_JOB_.
Can you rewrite the items below with "screenshot" replaced by "screen capture" and everything else unchanged, leaving the pictures out?
#### DATA SHOWN
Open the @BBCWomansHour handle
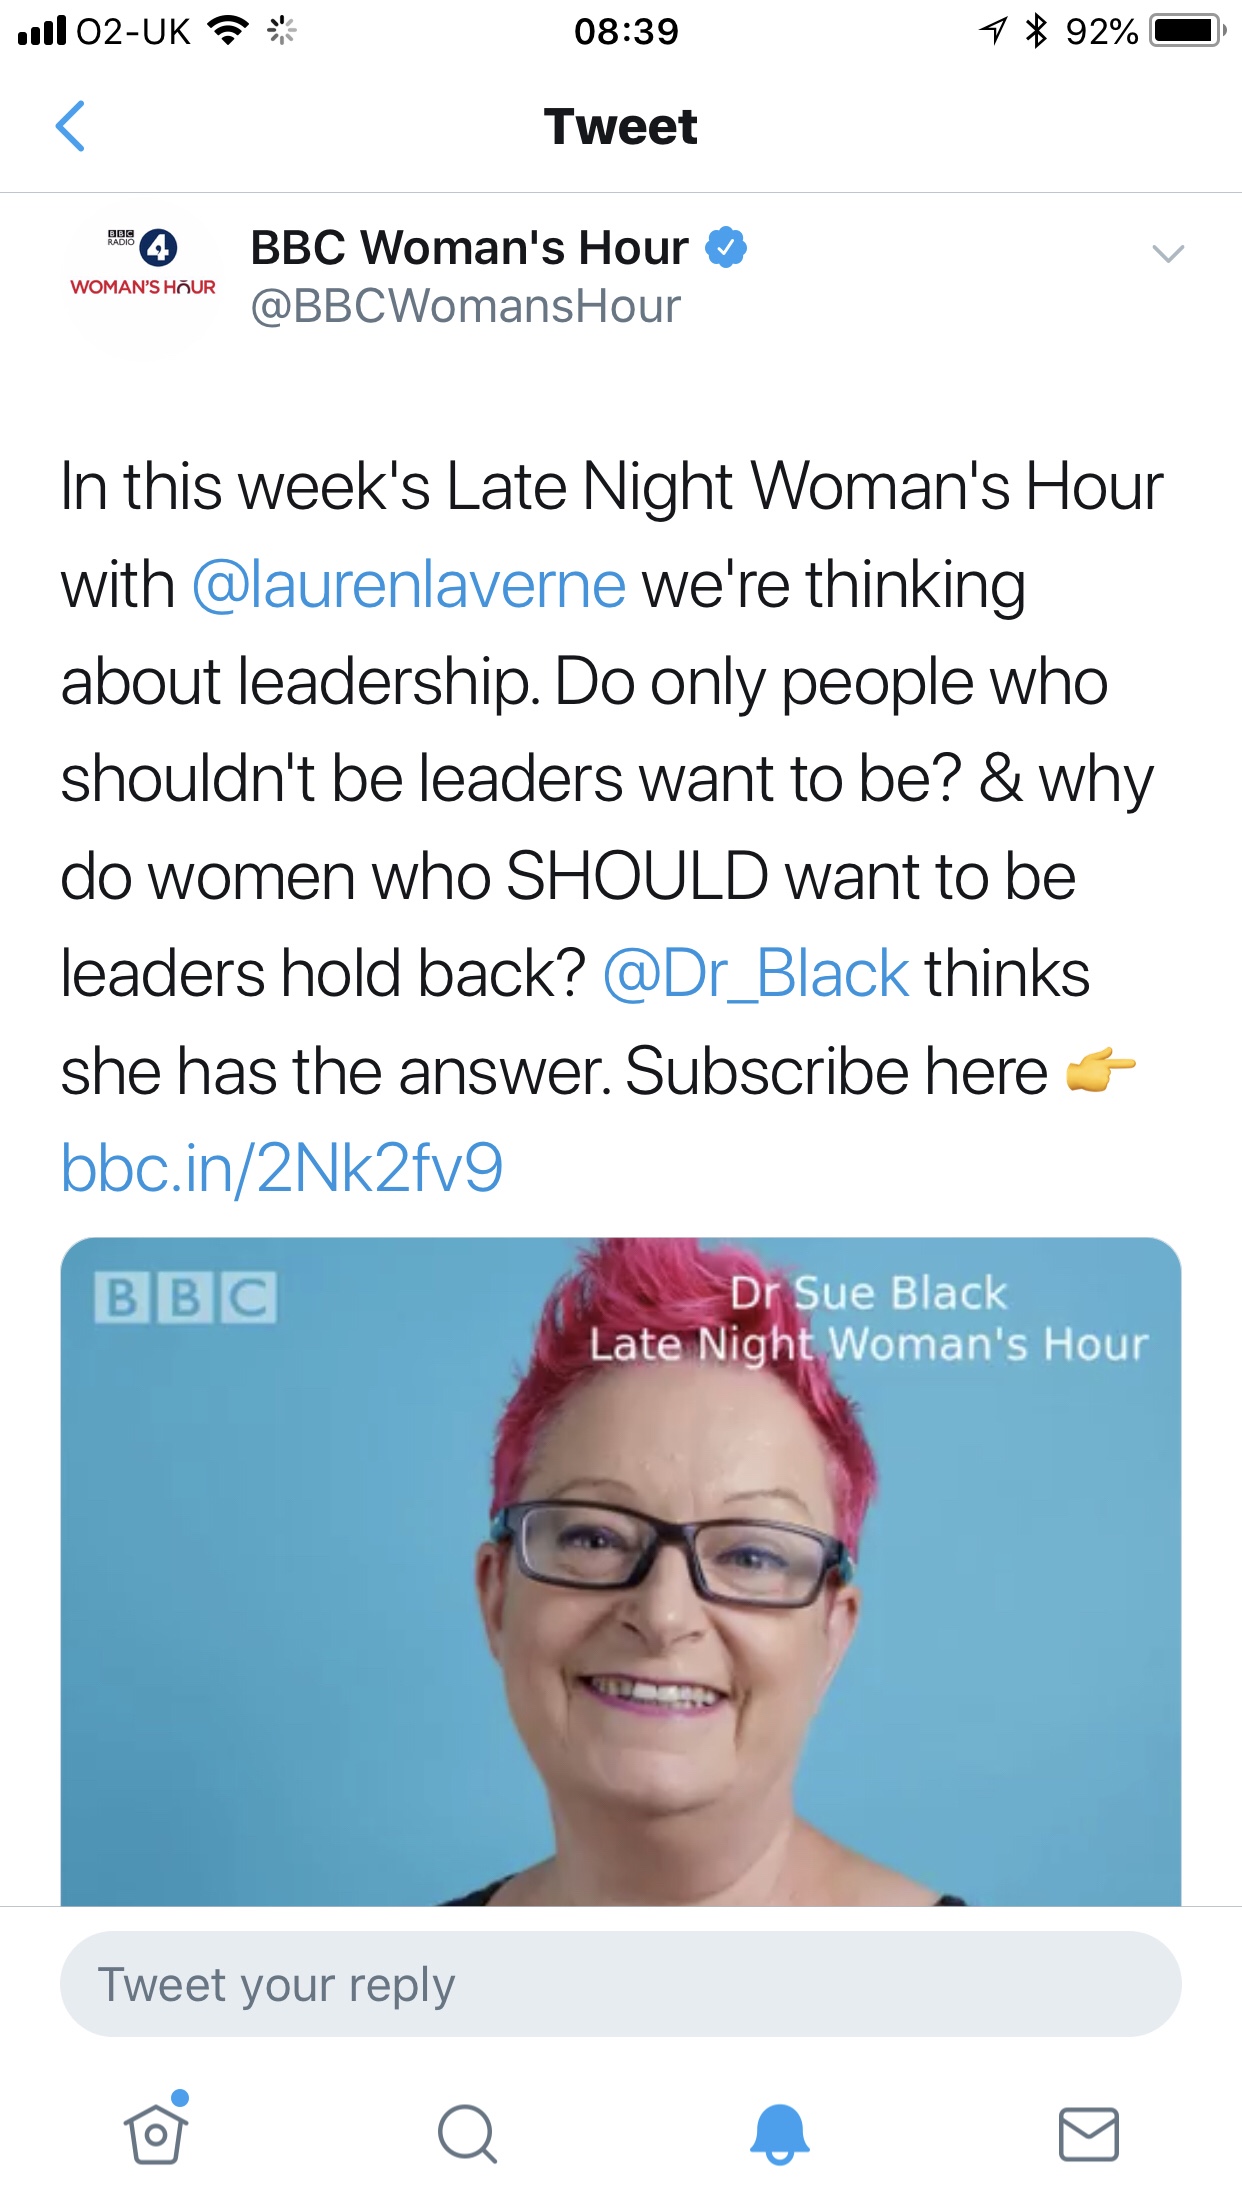The image size is (1242, 2208). coord(465,306)
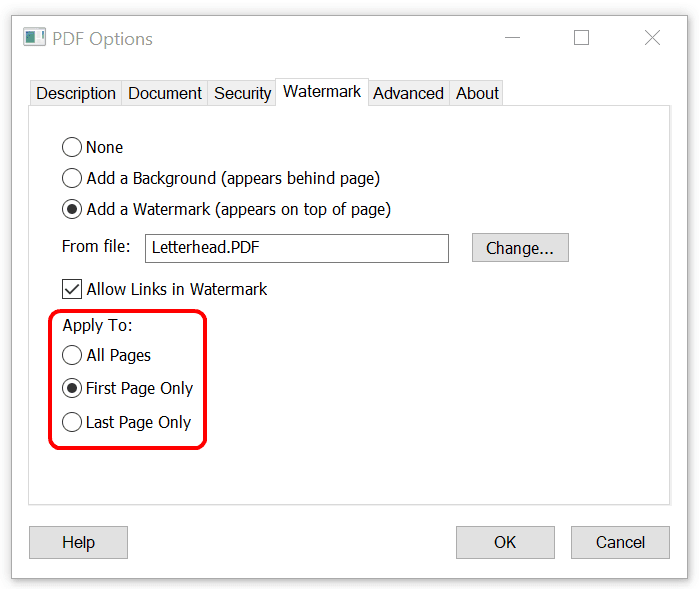699x589 pixels.
Task: Switch to the Description tab
Action: 76,93
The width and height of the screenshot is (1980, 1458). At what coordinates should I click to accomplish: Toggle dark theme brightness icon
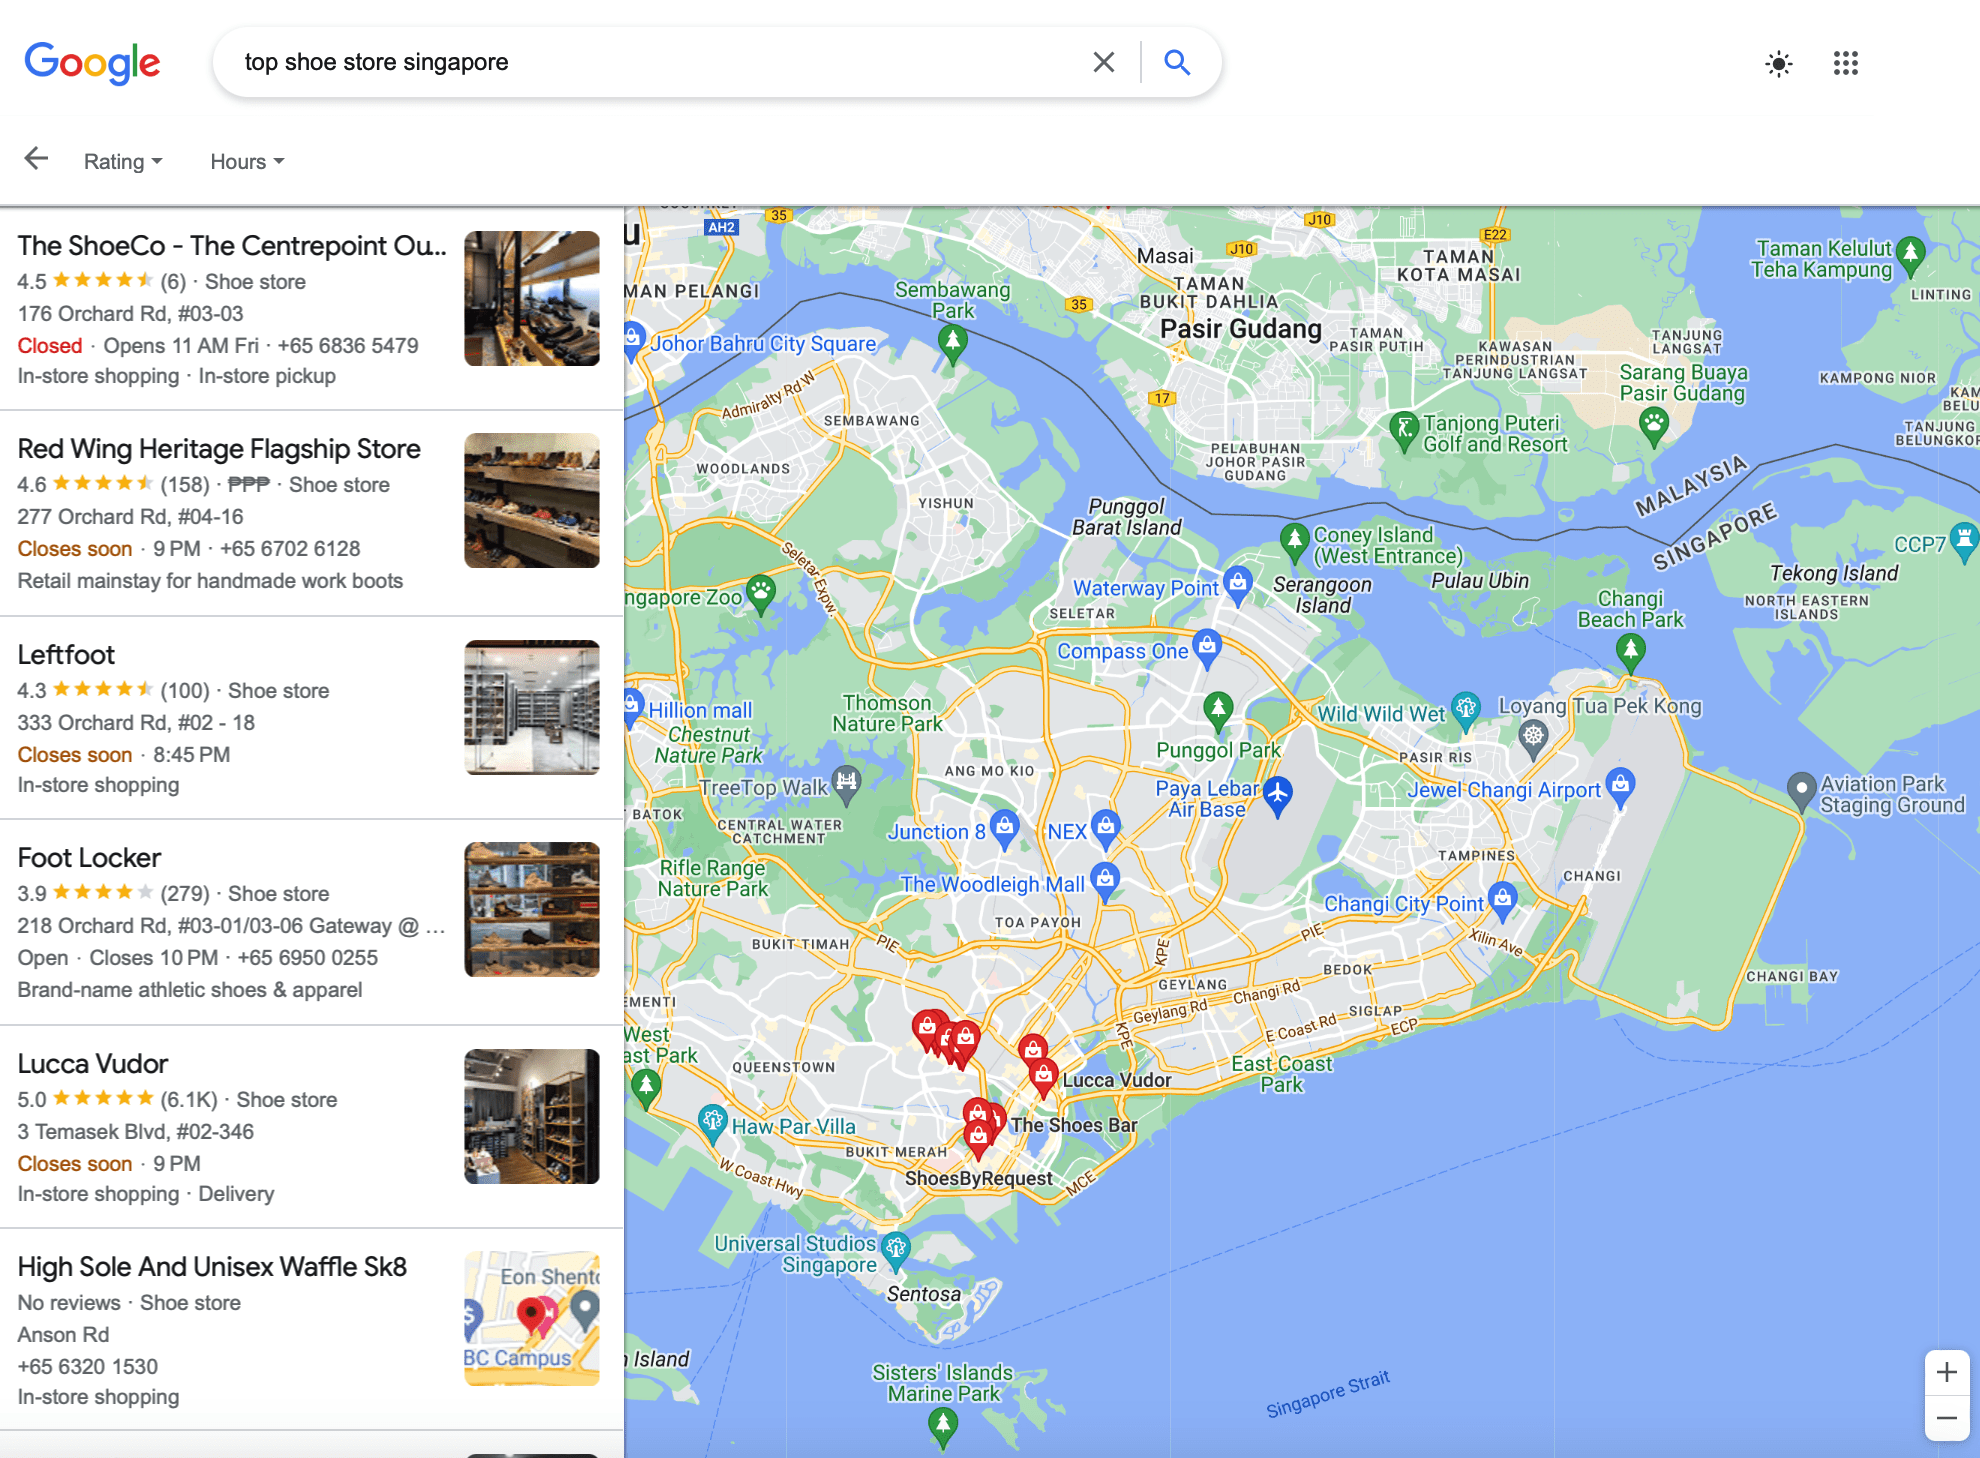click(1778, 64)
########
_RESPONSE FOR THIS EXERCISE_.
Open the @BBCWomansHour handle
The image size is (1242, 2208). coord(465,306)
699x589 pixels.
Task: Switch to the Description tab
Action: 76,93
The width and height of the screen capture is (1980, 1458). At what coordinates should I click to accomplish: Toggle dark theme brightness icon
click(1778, 64)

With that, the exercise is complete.